▶ _What is being asked_:
Repeat the lines beginning at the one with "Instruction: Increase the" and running to the end of the material, keeping the first and last of them, exactly as they appear.

*** Opening Task material ***

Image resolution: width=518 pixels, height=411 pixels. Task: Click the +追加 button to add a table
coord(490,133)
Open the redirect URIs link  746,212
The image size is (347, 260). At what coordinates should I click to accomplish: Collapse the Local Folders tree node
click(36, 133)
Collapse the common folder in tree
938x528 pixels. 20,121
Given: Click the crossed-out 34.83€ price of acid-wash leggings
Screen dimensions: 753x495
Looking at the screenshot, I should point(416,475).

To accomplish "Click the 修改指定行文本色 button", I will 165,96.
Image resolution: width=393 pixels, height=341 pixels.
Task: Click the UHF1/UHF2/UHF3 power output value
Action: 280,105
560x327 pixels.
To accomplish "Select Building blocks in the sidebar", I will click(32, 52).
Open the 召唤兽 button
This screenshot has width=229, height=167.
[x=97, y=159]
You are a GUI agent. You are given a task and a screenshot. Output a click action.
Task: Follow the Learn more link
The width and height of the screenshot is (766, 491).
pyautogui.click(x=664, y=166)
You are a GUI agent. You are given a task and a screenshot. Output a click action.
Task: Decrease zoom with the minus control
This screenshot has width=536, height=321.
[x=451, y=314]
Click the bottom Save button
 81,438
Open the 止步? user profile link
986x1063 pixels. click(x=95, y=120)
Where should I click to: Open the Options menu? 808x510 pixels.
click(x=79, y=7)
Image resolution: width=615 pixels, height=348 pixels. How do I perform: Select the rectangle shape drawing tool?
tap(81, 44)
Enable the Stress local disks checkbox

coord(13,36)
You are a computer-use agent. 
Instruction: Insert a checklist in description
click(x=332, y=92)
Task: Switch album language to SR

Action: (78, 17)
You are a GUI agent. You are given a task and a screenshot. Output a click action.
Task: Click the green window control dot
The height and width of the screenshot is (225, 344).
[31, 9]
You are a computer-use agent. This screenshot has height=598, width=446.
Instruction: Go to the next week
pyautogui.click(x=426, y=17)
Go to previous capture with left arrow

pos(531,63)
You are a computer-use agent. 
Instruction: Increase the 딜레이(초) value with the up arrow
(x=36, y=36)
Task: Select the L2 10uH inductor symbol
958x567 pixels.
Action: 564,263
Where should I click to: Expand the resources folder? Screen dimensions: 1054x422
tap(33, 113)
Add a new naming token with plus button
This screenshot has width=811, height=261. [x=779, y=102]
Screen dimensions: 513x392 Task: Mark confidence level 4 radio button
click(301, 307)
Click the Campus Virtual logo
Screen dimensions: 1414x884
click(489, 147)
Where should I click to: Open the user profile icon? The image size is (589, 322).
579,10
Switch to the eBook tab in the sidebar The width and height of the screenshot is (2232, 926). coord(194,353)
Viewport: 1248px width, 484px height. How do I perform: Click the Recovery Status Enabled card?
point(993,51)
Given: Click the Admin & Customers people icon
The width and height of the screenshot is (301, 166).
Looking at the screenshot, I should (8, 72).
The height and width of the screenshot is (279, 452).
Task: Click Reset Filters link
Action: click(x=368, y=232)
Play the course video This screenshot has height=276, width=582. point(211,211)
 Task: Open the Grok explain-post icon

*** Closing Task material ***

▶ _Result_:
Instruction: Increase the 딜레이(초) value with the up arrow
(x=36, y=36)
Task: Select the L2 10uH inductor symbol
958x567 pixels.
Action: 564,263
Where should I click to: Expand the resources folder? Screen dimensions: 1054x422
tap(33, 113)
Add a new naming token with plus button
This screenshot has width=811, height=261. [x=779, y=102]
Screen dimensions: 513x392 Task: Mark confidence level 4 radio button
click(301, 307)
Click the Campus Virtual logo
Screen dimensions: 1414x884
click(489, 147)
Where should I click to: Open the user profile icon? The image size is (589, 322).
579,10
Switch to the eBook tab in the sidebar The width and height of the screenshot is (2232, 926). coord(194,353)
Viewport: 1248px width, 484px height. How do I perform: Click the Recovery Status Enabled card?
point(993,51)
Given: Click the Admin & Customers people icon
The width and height of the screenshot is (301, 166).
Looking at the screenshot, I should (8, 72).
The height and width of the screenshot is (279, 452).
Task: Click Reset Filters link
Action: click(x=368, y=232)
Play the course video This screenshot has height=276, width=582. point(211,211)
 Task: Open the Grok explain-post icon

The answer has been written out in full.